------ Текст о Пьере

Обратим внимание, что Пьер — вполне в духе своей увлечённости масонскими идеями — не только мыслит в русле этих идей, заданных предсказанием «брата-масона» (и тем самым незаметно для себя вписываясь в духовную атмосферу салона Шерер), но и переходит с русского на французский, определяя своё место в контексте неправославной культуры»[32].

Беда в том, что Пьер никак не может освободиться от масонских заблуждений, обречён на это едва ли не навсегда, хоть и в разной мере в разные периоды жизни, — и поэтому все его бредовые планы и вычисления не могут не привести его к краю теперь уже физической гибели. Но не только физической: он оказывается в состоянии полного крушения веры (начатки которой всё же обнаруживались в нём даже в самые безблагодатные его периоды) и полнейшего отчаяния. Не забудем: высчитывая роковое число Наполеона, Пьер был обуреваем апокалиптическими предчувствиями, но и движим тайной надеждою оказаться спасителем мipa и мира, освободителем человечества от власти олицетворённого зла. Невозможность этого, гибель Москвы, наблюдаемое им насилие над людьми, торжество зла и несправедливости, переживание совершаемого на его глазах убийства (жертвою которого он предполагал и себя) — всё обрекло его на тягчайшее духовное падение:

«С той минуты, как Пьер увидал это страшное убийство, совершённое людьми, не хотевшими этого делать, в душе его как будто вдруг выдернута была та пружина, на которой всё держалось и представлялось живым, и всё заваливалось в кучу бессмысленного сора. В нём, хотя он и не отдавал себе отчёта, уничтожилась вера и в благоустройство мipa, и в человеческую, и в свою душу, и в Бога. Это состояние было испытываемо Пьером прежде, но не с такою силой, как теперь. Прежде, когда на Пьера находили такого рода сомнения, — сомнения эти имели источником собственную вину. И в самой глубине души Пьер тогда чувствовал, что от того отчаяния и тех сомнений было спасение в самом себе. Но теперь он чувствовал, что не его вина была причиной того, что мip завалился на его глазах и остались одни бессмысленные развалины. Он чувствовал, что возвратиться к вере в жизнь — не в его власти» (7,53).

Вот тут он и встречается с Платоном Каратаевым, несущем в себе полную уверенность в установленном порядке вещей. Пьер совершал рассудочные расчёты и намеревался лично вмешаться, основываясь на этих (подтасованных) расчётах, в ход истории. Но: не нашим умом, а Божьим судом — творится этот ход; и возвышение до уровня мужика, обретение новой истины на этом уровне — спасает Пьера. «Он в плену узнал, что Бог в Каратаеве более велик, бесконечен и непостижим, чем в признаваемом масонами Архитектоне вселенной» (7,234). Это имеет для него истинно космологическое значение: «Пьер <…> чувствовал, что прежде разрушенный мip теперь с новой красотой, на каких-то новых и незыблемых основаниях, воздвигался в его душе» (7,57).

------------
------ Записи

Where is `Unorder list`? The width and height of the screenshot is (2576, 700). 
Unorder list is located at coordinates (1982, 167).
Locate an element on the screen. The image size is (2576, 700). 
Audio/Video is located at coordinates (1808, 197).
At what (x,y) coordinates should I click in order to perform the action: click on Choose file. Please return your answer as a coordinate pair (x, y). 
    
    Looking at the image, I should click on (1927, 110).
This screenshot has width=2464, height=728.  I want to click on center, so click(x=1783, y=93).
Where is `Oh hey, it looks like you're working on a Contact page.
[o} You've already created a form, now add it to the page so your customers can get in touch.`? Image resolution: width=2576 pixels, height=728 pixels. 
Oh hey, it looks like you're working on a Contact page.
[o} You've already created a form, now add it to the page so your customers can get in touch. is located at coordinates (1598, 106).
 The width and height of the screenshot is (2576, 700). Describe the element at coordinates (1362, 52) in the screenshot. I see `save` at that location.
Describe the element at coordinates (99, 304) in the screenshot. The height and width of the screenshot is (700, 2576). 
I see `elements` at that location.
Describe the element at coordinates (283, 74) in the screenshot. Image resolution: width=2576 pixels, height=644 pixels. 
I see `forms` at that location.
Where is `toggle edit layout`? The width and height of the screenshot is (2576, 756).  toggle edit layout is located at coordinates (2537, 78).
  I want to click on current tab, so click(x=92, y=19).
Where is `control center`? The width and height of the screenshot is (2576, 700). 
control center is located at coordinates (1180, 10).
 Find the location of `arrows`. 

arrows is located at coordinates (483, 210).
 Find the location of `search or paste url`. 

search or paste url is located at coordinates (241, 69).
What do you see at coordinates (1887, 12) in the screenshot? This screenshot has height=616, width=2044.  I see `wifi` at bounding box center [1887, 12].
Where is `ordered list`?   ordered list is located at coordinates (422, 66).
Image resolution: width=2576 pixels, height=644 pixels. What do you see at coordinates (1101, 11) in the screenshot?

------------

▶ _Что сделать_
1. С кем встречается Пьер после утраты веры, согласно тексту о Пьере?
2. Пожалуйста, подхватите текст о Пьере и продолжите его сразу после последнего предложения.
Записи никак не связаны с текстом о Пьере и даны отдельно.

▶ _Ответы_
1. С Платоном Каратаевым.

2.
Прежде он встречался с мужиками лишь при посещении своих имений, где намеревался благодеяниями (искренними, не лицемерными) осчастливить этих мужиков. Но: не обладая подлинным знанием жизни, не жизни суетной, которую он тоже плохо знал, а истинной, народной, жизни на уровне мужика, Пьер легко обманывался изъявлениями благодарности за те благотворительные дела, что приносили его крестьянам лишь большие тяготы: так ещё прежде он поддавался на лесть в петербургских салонах, вовсе не подозревая правды.

Краткий опыт пребывания среди простых мужиков он получил в день Бородина, когда на курганной батарее Раевского наблюдал слаженную и спорую работу солдат-артиллеристов, именно работу, а вовсе не некий воинский подвиг их. Короткое же общение с солдатами, уже в ночь после битвы, накормившими его своим «кавардачком», с естественными в своём поведении мужиками, — побуждает его мечтать об этой натуральной жизни как об освобождении от всего наносного, что дало ему его существование: «Солдатом быть, просто солдатом! — думал Пьер, засыпая. — Войти в эту общую жизнь всем существом, проникнуться тем, что делает их такими. Но как скинуть с себя всё это лишнее, дьявольское, всё бремя этого внешнего человека?» (6,329). (Как тут не вспомнить Оленина, мечтавшего перевоплотиться в простого казака и жить натуральной жизнью среди народа.)

Именно вслед за этим ему является в сонном видении мысль о необходимости сопрягать все составные части мipa в единое целое — вот важно.

Недаром Пьер начинает ощущать чуждым себе началом того «внешнего человека», каким он оставался, несмотря на все рассуждения в масонстве о «внутреннем человеке». Там была лишь форма, правильные слова. Теперь же он прикоснулся к самой сути бытия.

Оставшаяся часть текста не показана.